It’s been five years since one of the most heinous racial killings in U.S. history when a white supremacist murdered nine worshippers at …
It’s been five years since one of the most heinous racial killings in U. S. history when a white supremacist murdered nine worshippers at the historic Emanuel African Methodist Episcopal Church in Charleston, S. C. The massacre shocked the nation and prompted a racial dialogue in the city.
Those same issues resonate today amid the national outcry over recent incidents of police brutality.
Ethel Lee Lance,70, was at Emanuel AME for Wednesday night Bible study on June 17,2015 when a white stranger showed up, her daughter, Rev. Sharon Risher recounts.
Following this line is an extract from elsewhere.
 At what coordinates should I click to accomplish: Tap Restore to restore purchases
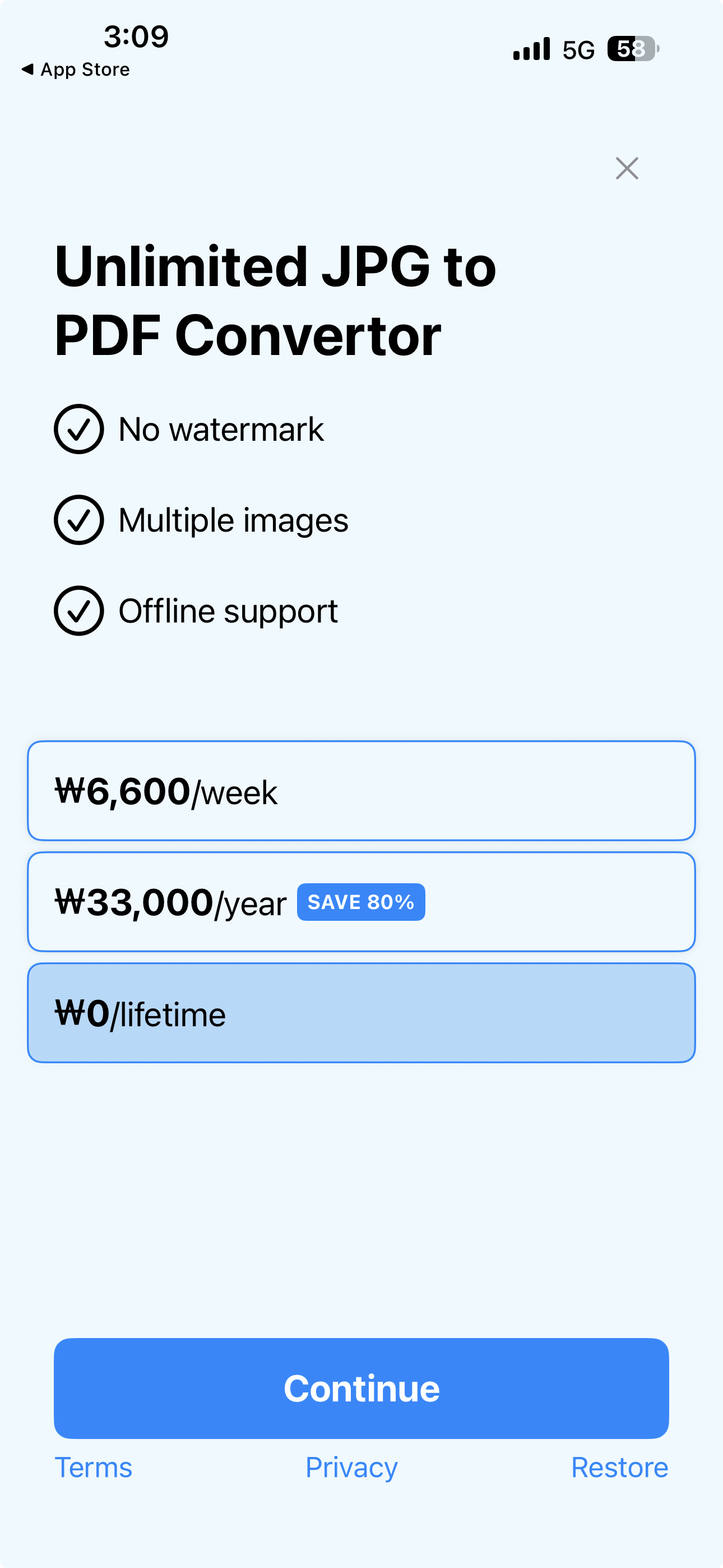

„They welcomed him in,“ Risher says. „He sat there and listened to this whole Bible study. And when they were in a circle holding hands in prayer is where he took out his Glock 45 and commenced to shooting and killing them like they were animals.“
He fired 70 rounds. Risher’s mother, two cousins, and a childhood friend were among the nine people killed. They include: Clementa C. Pinckney,41; Cynthia Graham Hurd,54; Susie J. Jackson,87; DePayne Vontrease Middleton-Doctor,49; Tywanza Kibwe Diop Sanders,26; Daniel Lee Simmons Sr.,74; Sharonda Coleman-Singleton,45, and Myra Singleton Quarles Thompson,59. Three others survived: Felicia Sanders, her granddaughter, and Polly Sheppard.
Risher says the killer intended to snuff them out because of who they represented.
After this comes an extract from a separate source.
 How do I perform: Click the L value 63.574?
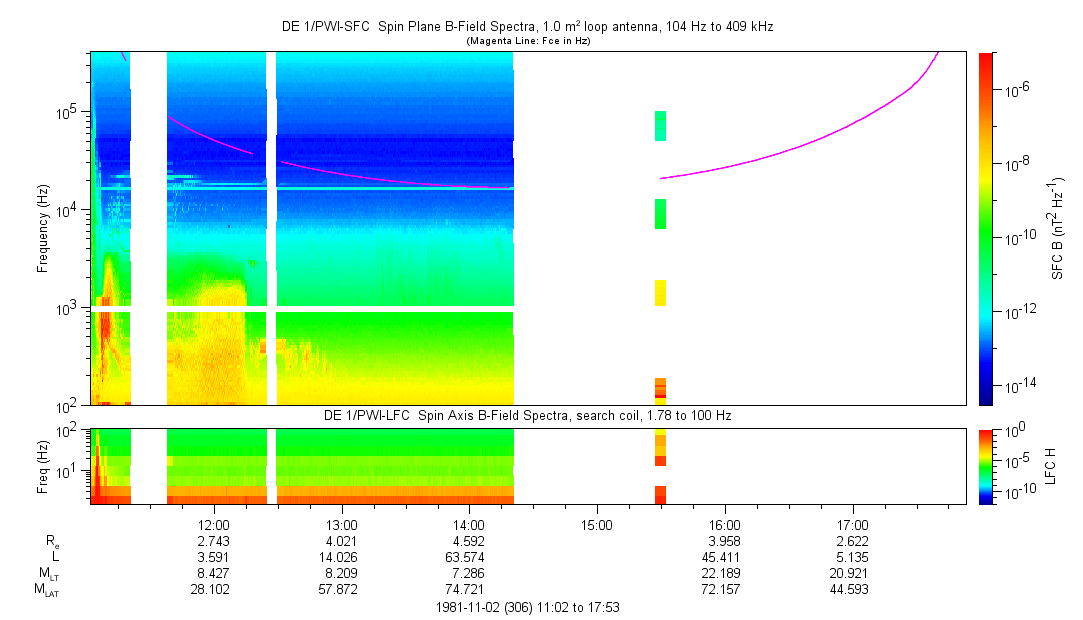[x=469, y=557]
„Just like everybody else that’s been killed because of hate and race, we need to continue to remind people that we continue to be hurt when all we want to do is be a people that could thrive like everybody else,“ Risher says.
Lessons learned from Charleston massacre
Risher has written a book about finding hope after the Charleston massacre and travels the country telling her story. Now she questions whether the nation has learned anything in the past five years since the shooting.
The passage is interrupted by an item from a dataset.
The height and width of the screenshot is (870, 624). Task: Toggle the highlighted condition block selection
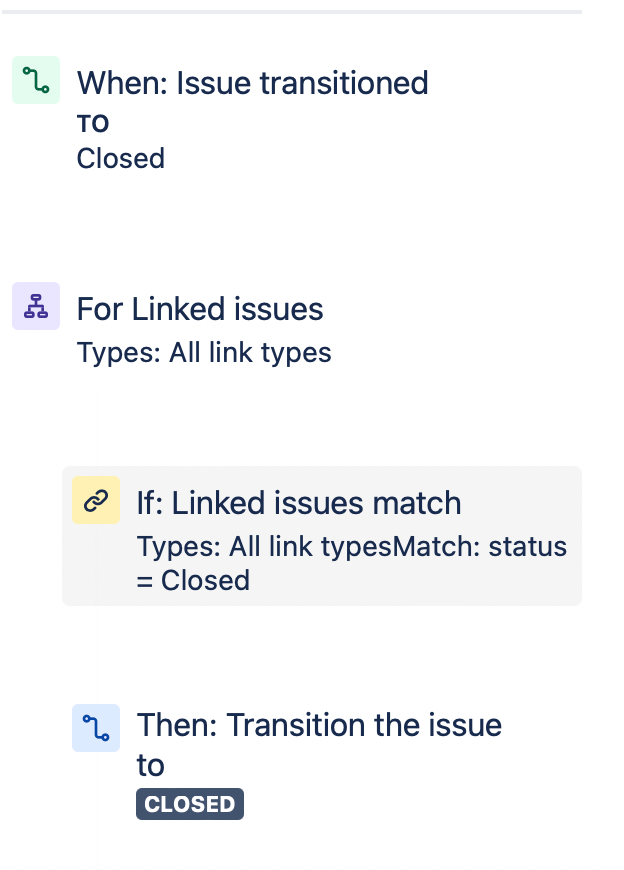(322, 534)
She says recent police killings of George Floyd in Minneapolis, Breonna Taylor in Louisville, Ky., and Rayshard Brooks in Atlanta show a systemic disregard for black lives.
„I’m just weary,“ Risher says. „Even though I know everybody is not a racist and there are people in this country that do want racial harmony, it’s just so much to get through. You wonder. How long? Just how long?“
Emanuel AME is known as Mother Emanuel. Formed in 1816, it’s one of the oldest black churches in the South, and survived being burned down for its role in an 1822 slave revolt.